§ **Problem requirements**:
Your answer must consist of the records exactly as given, with no pictures included.

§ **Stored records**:
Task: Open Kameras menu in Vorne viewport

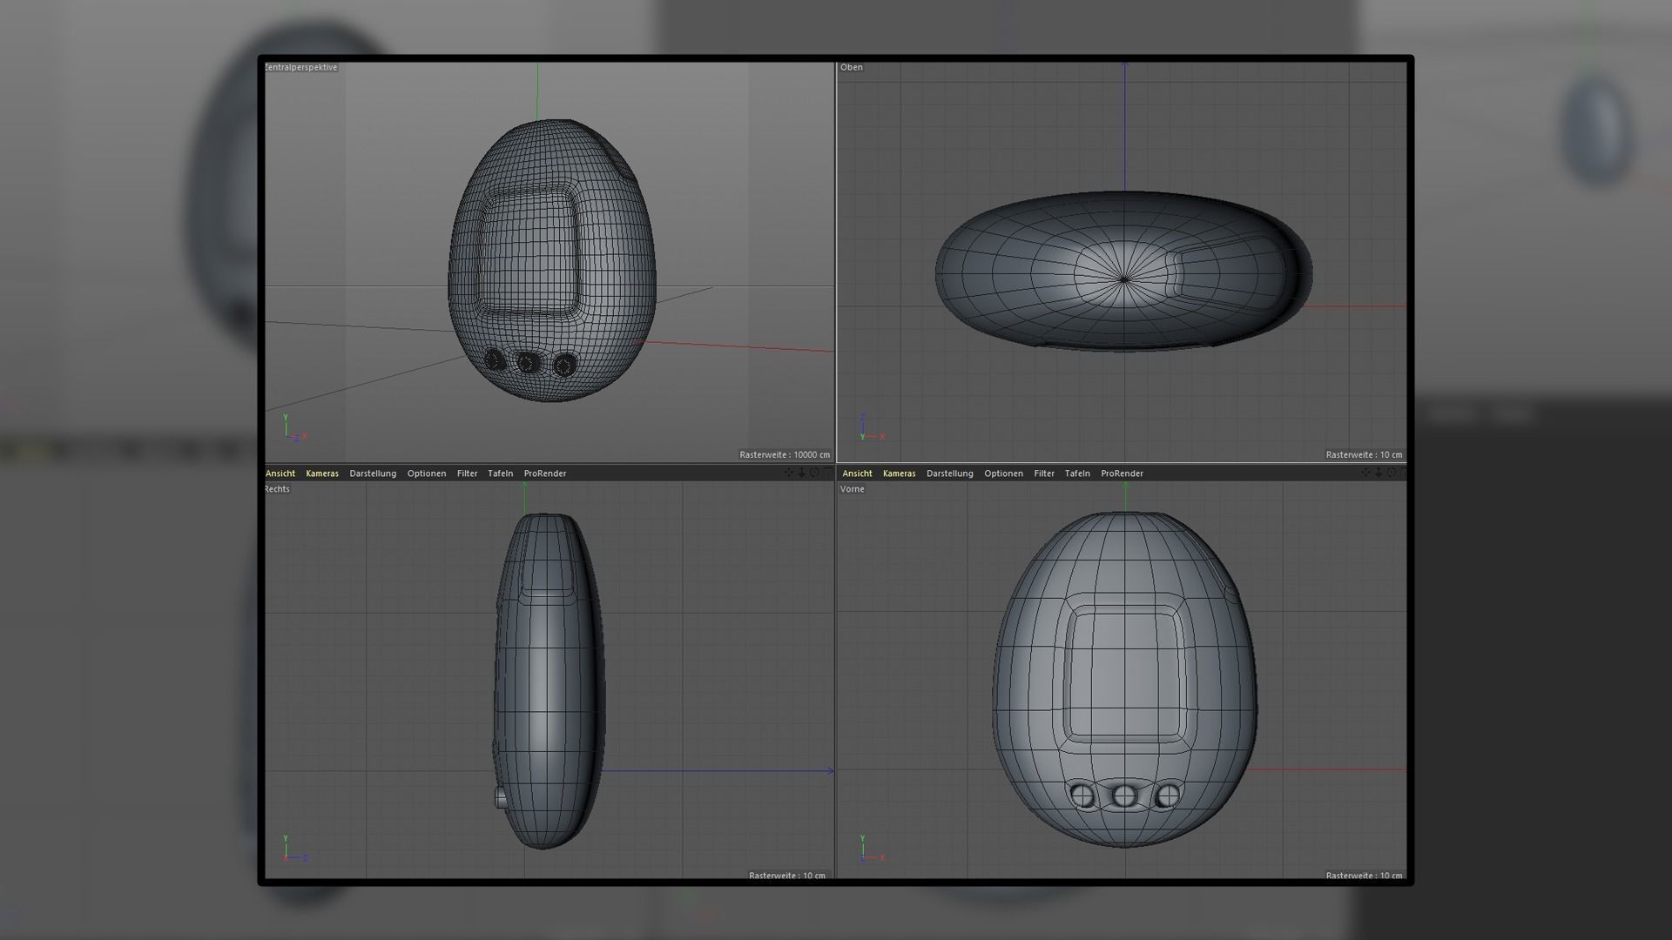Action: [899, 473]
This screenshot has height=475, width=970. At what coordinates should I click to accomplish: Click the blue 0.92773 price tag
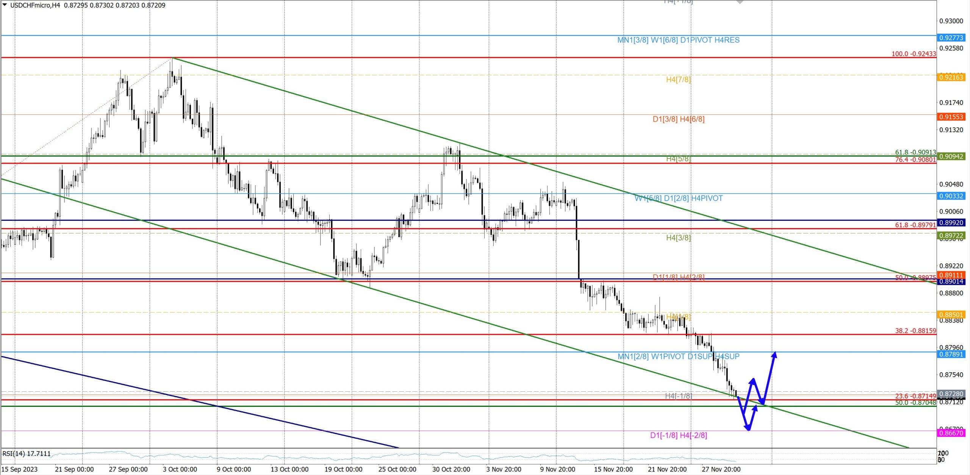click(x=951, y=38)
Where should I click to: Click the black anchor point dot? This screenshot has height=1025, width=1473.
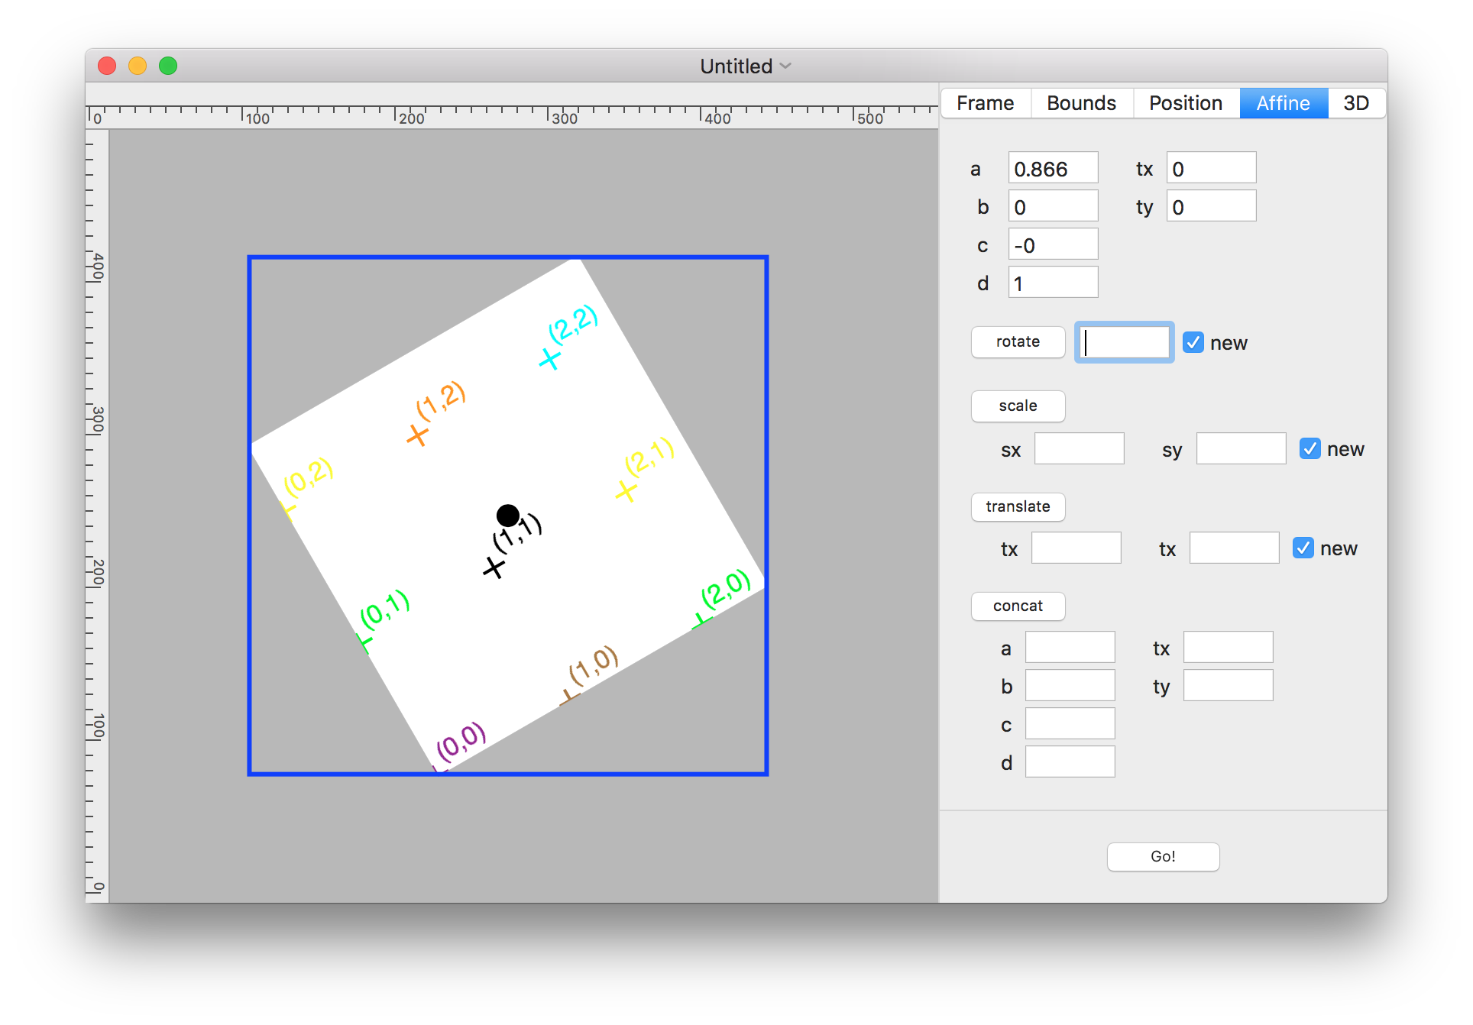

§ **Expected answer**:
Task: Open Kameras menu in Vorne viewport

Action: [899, 473]
This screenshot has height=475, width=970. At what coordinates should I click to accomplish: Click the blue 0.92773 price tag
click(x=951, y=38)
Where should I click to: Click the black anchor point dot? This screenshot has height=1025, width=1473.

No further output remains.